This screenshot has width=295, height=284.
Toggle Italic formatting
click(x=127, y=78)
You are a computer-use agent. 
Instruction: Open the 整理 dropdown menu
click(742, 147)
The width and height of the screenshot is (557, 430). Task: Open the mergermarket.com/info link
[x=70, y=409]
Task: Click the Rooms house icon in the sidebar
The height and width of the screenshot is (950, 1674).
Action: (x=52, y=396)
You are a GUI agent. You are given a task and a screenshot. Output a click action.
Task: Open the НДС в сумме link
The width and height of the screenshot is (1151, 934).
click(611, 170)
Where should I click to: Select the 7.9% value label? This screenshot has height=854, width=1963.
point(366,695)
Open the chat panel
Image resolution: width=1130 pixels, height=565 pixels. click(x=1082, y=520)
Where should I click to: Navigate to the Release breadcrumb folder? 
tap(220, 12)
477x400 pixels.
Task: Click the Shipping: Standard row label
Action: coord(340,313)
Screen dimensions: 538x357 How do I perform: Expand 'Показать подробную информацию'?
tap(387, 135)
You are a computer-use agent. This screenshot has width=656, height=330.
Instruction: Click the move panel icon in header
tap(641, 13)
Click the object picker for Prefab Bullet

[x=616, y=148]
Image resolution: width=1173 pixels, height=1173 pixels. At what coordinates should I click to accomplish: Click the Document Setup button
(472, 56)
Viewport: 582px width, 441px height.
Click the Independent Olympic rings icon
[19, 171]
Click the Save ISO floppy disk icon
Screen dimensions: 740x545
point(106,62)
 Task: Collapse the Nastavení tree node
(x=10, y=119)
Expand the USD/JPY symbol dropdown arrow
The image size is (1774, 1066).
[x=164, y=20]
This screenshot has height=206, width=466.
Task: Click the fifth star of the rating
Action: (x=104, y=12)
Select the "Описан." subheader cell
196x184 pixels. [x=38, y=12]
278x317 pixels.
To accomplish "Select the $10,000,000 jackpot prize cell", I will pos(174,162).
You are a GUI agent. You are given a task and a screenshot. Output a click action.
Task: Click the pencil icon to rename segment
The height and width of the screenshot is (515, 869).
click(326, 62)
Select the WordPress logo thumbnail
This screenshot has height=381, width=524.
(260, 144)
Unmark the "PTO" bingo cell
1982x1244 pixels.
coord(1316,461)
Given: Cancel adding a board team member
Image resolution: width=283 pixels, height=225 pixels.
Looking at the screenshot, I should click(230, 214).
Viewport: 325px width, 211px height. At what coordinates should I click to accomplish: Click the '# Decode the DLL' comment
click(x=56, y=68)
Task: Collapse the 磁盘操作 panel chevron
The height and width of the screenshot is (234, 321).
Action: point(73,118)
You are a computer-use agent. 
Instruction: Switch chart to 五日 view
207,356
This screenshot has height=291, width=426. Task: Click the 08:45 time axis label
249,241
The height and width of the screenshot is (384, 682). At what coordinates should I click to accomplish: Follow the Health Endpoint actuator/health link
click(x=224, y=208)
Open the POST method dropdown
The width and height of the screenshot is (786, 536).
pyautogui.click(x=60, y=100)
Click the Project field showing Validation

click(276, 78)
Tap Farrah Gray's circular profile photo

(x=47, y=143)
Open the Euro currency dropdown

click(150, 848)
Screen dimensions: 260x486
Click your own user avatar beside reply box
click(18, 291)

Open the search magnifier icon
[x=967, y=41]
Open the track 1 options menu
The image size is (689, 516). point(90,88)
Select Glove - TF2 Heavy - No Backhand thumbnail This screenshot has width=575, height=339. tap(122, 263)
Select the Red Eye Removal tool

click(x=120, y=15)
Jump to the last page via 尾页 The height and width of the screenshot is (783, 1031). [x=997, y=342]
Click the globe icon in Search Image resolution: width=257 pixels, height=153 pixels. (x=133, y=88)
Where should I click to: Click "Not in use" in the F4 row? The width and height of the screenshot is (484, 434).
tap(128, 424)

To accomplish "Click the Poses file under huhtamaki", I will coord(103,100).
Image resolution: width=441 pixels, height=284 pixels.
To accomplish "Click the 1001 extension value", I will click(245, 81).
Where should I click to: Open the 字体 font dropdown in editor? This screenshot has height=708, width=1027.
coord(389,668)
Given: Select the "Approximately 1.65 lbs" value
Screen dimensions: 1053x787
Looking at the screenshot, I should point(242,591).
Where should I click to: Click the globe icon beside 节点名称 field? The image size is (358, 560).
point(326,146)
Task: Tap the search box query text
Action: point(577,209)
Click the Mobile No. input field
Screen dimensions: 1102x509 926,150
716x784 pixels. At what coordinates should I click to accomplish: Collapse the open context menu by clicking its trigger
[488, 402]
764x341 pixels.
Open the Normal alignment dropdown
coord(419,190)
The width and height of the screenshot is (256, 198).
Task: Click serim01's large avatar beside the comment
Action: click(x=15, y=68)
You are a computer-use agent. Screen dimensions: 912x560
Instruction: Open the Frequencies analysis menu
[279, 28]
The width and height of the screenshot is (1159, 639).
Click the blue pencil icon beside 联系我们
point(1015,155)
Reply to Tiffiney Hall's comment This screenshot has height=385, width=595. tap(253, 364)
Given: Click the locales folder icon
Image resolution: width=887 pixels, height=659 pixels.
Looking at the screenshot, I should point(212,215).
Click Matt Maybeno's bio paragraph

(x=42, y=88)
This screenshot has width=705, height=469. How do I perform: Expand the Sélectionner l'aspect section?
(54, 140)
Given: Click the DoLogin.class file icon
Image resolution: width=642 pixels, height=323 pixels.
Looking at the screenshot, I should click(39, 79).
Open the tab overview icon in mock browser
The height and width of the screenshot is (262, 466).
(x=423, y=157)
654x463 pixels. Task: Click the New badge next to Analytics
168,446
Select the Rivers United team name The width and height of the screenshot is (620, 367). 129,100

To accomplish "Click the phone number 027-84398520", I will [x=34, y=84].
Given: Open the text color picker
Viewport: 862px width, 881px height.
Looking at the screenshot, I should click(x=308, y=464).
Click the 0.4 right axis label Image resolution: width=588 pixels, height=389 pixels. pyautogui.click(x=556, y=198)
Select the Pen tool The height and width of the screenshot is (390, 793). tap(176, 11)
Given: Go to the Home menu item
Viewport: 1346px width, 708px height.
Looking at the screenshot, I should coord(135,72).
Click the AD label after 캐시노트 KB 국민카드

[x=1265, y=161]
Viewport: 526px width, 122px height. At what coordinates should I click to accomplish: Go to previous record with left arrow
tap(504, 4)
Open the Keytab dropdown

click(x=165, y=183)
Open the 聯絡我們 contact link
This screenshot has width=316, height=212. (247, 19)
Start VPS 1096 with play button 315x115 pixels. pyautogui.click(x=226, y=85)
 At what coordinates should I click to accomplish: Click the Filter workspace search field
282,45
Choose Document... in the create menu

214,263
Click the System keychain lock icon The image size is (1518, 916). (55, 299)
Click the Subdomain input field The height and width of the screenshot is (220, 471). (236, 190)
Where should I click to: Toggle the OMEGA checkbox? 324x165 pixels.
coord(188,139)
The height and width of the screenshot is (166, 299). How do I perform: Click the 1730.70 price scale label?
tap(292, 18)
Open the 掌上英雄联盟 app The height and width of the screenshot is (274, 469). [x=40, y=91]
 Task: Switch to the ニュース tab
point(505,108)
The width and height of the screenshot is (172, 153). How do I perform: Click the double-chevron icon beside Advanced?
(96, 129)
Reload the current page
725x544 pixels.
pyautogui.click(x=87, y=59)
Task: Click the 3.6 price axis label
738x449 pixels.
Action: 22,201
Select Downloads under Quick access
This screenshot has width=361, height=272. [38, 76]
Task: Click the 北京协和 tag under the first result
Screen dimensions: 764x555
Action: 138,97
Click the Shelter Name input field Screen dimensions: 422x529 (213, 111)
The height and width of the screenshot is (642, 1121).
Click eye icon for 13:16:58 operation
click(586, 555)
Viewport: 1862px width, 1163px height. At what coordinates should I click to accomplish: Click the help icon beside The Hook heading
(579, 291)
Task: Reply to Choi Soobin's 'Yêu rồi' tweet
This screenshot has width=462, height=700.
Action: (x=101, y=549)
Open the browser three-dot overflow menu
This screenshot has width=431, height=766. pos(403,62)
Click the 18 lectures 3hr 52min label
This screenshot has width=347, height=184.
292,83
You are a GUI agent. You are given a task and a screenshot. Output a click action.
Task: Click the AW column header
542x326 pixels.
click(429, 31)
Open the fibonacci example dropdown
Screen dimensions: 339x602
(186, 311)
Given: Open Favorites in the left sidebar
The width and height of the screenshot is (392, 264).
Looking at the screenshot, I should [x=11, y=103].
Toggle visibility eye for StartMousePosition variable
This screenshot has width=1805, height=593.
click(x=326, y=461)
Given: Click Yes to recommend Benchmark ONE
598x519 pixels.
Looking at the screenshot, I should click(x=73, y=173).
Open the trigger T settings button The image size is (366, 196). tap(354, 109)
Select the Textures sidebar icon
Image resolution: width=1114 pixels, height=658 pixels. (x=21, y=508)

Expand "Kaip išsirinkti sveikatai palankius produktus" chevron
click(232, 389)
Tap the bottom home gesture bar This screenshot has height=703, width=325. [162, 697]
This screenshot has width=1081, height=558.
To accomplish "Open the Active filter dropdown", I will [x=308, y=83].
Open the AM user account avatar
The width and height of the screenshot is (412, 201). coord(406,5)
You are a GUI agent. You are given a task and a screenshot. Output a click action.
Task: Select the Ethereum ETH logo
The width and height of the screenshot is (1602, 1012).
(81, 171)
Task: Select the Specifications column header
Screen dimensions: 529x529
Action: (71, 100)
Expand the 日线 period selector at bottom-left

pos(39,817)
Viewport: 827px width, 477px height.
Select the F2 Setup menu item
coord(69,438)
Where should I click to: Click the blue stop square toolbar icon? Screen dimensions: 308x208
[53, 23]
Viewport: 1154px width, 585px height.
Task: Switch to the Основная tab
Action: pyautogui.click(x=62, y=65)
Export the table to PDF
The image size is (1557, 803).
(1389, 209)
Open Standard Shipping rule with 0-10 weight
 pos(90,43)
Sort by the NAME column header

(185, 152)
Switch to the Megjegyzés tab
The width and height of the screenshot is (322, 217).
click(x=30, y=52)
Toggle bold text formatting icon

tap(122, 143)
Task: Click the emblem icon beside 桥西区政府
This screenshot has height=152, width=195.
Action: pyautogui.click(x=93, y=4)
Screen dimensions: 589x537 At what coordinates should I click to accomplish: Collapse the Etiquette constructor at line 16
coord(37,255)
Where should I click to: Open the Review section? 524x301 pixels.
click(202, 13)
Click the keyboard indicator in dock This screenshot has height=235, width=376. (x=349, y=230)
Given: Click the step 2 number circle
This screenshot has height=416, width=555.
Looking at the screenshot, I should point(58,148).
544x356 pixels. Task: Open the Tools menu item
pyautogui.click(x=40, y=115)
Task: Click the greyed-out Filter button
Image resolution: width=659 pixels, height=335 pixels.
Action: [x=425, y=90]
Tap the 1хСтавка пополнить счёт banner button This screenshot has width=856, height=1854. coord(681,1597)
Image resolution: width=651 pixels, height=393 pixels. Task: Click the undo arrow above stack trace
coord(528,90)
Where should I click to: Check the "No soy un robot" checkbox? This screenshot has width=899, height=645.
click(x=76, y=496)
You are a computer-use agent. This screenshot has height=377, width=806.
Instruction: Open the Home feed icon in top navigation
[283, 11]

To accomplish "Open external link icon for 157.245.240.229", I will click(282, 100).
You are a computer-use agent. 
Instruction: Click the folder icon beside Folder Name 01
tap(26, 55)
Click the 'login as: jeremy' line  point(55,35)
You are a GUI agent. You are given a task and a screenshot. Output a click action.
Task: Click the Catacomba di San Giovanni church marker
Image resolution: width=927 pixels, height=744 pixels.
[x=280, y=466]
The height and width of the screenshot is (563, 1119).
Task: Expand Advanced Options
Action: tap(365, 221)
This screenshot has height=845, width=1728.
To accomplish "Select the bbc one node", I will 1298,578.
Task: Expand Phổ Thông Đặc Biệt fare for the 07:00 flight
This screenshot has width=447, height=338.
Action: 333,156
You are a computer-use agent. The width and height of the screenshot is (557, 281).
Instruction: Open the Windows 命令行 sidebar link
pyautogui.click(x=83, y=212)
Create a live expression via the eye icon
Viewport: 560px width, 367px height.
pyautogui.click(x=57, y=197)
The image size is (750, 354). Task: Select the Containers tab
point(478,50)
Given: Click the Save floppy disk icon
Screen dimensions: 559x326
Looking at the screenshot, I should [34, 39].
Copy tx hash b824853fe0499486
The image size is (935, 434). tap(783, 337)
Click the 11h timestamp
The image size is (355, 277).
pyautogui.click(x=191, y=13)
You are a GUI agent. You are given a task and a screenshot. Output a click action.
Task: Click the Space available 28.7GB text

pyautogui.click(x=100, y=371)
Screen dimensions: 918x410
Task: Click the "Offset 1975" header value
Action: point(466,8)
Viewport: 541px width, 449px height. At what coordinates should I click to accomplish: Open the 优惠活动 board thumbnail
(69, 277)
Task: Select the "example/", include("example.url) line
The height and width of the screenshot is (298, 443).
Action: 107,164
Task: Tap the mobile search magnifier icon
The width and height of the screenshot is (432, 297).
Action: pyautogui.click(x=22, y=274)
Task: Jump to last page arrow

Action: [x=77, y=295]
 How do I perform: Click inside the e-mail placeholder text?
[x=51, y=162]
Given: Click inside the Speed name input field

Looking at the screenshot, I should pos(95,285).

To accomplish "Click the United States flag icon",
*-*-*
**TASK OBJECTIVE:** As the answer, set down only the lines from the data above between the one holding "Where should I click to: Navigate" and the one holding "has width=656, height=330.", inclusive, exactly as they read.

**SOLUTION TO THIS PROBLEM:**
Where should I click to: Navigate to the Release breadcrumb folder? 
tap(220, 12)
477x400 pixels.
Task: Click the Shipping: Standard row label
Action: coord(340,313)
Screen dimensions: 538x357 How do I perform: Expand 'Показать подробную информацию'?
tap(387, 135)
You are a computer-use agent. This screenshot has width=656, height=330.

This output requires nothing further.